Saturday, June 21, 2008

Counter intuitive thinking and a $1000 incentive to quit the company


It is not very often that you hear the company where a person works described in a really enthusiastic and positive light. This could be part of the national cynicism of the British but I’m sure its pretty universal. Its one of the few bastions of a sense of community feeling to be able to share in the berating of the place where you work on a par with things like reality TV contestants.

So what if your company started to offer you incentives to leave. If you really meant all of the moans you'd take them up in a shot. Otherwise you would have to start to admit that actually you have got it pretty good and on balance its where you want to be.

Zappos, which for people outside the US is the Amazon of shoes, offers all new recruits $1000 to leave after they have completed their initial training (from an interview on the HBR ideaCast.) And as the company has been growing so has the amount offered to quit. The result being that the people who stay do so after interrogating and renewing their conviction, and the one’s that don’t have the desire or the energy leave the company with its full blessing and something to tide them over while they think about their next move. It makes perfect sense knowing that one of the big problems with big companies is the lower concentrations of motivated and passionate people than in small companies.  However I had to hear the explanation before I fully agreed and understood. Therein is the problem because anything that needs explanation to sound sensible is always going to struggle in the modern company where ideas have to survive based on only the partial attention of all the people necessary to carry and execute them.

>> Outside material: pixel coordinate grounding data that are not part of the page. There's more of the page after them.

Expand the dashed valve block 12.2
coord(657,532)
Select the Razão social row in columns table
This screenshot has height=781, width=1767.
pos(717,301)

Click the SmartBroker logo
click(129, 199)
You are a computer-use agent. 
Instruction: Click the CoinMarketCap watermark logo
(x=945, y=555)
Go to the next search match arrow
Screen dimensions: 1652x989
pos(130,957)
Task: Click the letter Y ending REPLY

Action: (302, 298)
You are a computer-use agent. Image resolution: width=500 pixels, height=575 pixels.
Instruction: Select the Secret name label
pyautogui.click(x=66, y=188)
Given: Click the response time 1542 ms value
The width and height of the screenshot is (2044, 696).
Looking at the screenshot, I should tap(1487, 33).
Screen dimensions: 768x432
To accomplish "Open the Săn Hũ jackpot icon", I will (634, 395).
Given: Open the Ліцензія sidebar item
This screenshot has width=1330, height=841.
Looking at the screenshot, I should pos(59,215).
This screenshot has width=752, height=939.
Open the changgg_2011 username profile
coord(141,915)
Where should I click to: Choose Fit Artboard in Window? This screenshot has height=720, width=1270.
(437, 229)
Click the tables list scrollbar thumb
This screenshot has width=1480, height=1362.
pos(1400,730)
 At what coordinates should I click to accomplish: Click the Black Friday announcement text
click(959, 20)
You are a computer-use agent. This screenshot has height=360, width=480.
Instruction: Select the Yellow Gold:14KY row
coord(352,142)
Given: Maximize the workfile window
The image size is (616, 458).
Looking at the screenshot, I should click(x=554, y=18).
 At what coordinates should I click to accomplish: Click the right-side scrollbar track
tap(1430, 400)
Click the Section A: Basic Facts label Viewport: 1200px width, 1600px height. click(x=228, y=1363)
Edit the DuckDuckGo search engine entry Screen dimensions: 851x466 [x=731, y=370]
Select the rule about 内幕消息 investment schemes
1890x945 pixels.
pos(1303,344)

It’s a far harder sell to get people to implement the opposite of what seems to make sense rather than the obvious. Even less so in consumer facing decisions such as brand communications which often come from outside partners who have even more incentives to put simplicity first. There must be plenty of instances where the opposite of what seems to make sense is a much better option…

i.e.

-Grown-ups telling young people not to do things like smoke and drink usually has the opposite effect. Wouldn’t it be better to do something like brand them as brilliant fun for the ‘sad’ and middle aged.

-The hard sell also puts up barriers rather than takes them down… why not communicate how hard your product is to find or make your audience go to special lengths to get hold of it.

-By selling sex to men to promote a product like deodorant (aka LYNX,) you are essentially part of the problem that stops young men getting what they really want i.e. attracting and affirming the behaviours of the kind of men who put pictures of topless women on their wall. Wouldn’t it be better to be the kind of brand that helps men appreciate that if they really really like women that much then would it not be much better to avoid doing things that repel them like giant images of Carman Electra in their uni flat. This may not seem counter intuitive to most women but to the 18 year old male and the marketing director it might well be.